Sunday, October 19, 2008

Foulweather Fans

When I was a young girl, in 1970s Berkeley, the Oakland A's were my team. They were an exciting and entertaining team (perhaps especially to a young fan, learning baseball), with their waxed mustaches and colorful players.

In 1975 they were swept in the ALCS by the Red Sox. I started watching the World Series that year rooting for the Cincinnati Reds. My older brother tried to reason with me. "If the Reds win, that means there are two teams better than the A's. If the Red Sox win, only one team is better." This 12-year-old wasn't interested in logic; revenge was ruling my heart.

But during the series, something changed. I suppose it was hearing the announcers recount the Red Sox hard luck story. Fenway's beauty and the exciting Game 6 surely helped sway me. I was sad when they lost, and not because it meant two teams were better than my A's. But I remained an A's fan.

In 1999 my family was living outside Boston for a year. We'd come from Portland, a city without any major league baseball. My three kids were 6, 10, and 12--and hadn't yet fallen for baseball, which saddened me. I needn't have worried--being in Boston that October took care of turning the kids into fans. For that I will always be glad.

And it gave me something as well. The A's hadn't been my team for a while, really. The Bash Brothers of the late 80's didn't do it for me, and I left the Bay Area around then anyhow. Call me a fair-weather fan, but the A's just didn't keep their hold on me. But being in Boston in 1999 brought back those stories I'd heard during the 1975 series. I was converted.
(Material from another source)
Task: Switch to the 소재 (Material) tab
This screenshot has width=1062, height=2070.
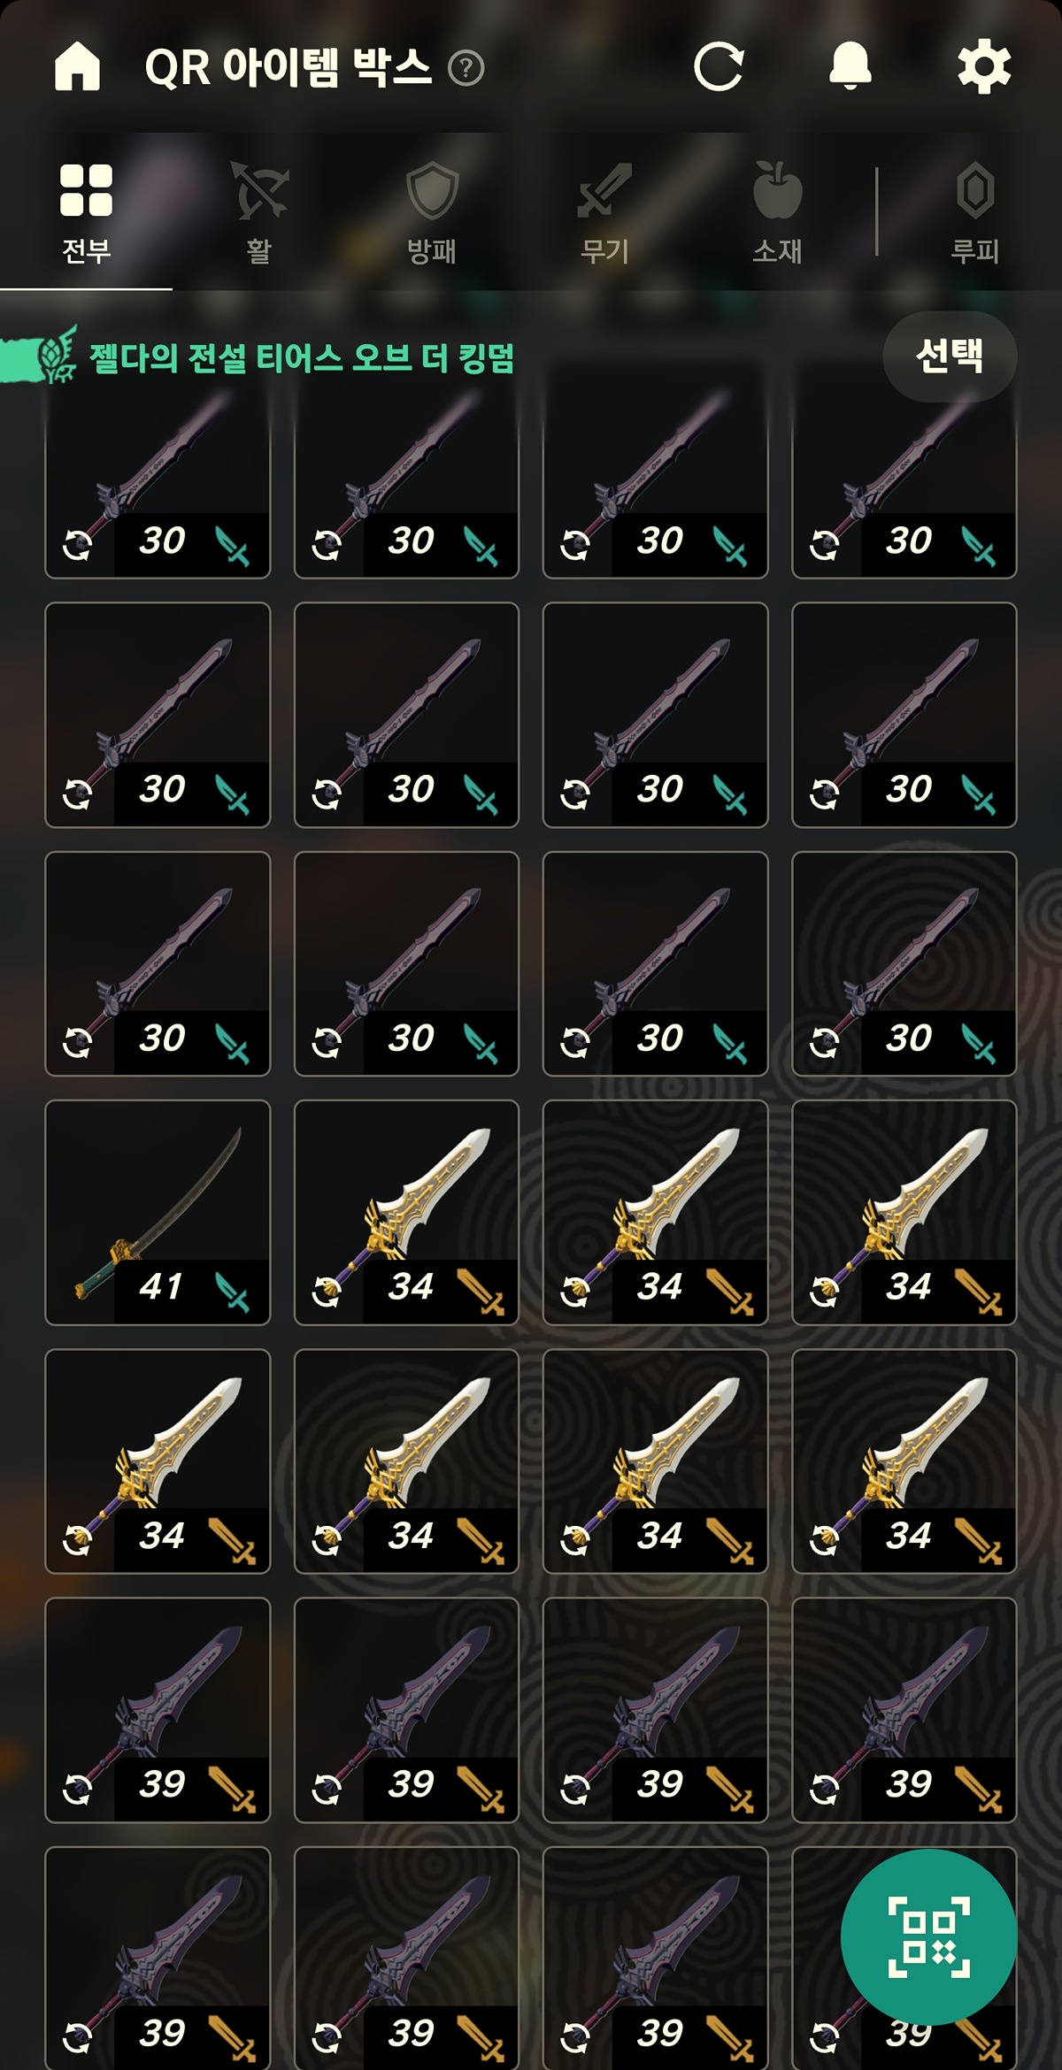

We weren't lucky enough to be in Fenway for any of the 1999 post-season games, but that didn't matter. We could see the blimps circling Fenway, and the excitement in the air was as palpable as the crisp New England fall. Kids and adults alike were moving through their daytime routines sluggishly, sleep-deprived from watching late games. All conversation began and ended with Sox talk. True, the season didn't end as we'd have liked, but it made us all fans.

The problem now, of course, is that people are starting to accuse the Red Sox of being as bad as the Yankees. A friend messaged me this morning on Facebook: "Sox, sox, sox. It's getting to be a dynasty - at least from a Cubs' fan perspective." I don't think he was being complimentary.

But I ask you. If we stood by the Sox during their heartbreaking collapses (and we weren't fans for long enough to have to go through too many of them), what kind of fans would we be for abandoning them when they're winning? Foulweather fans?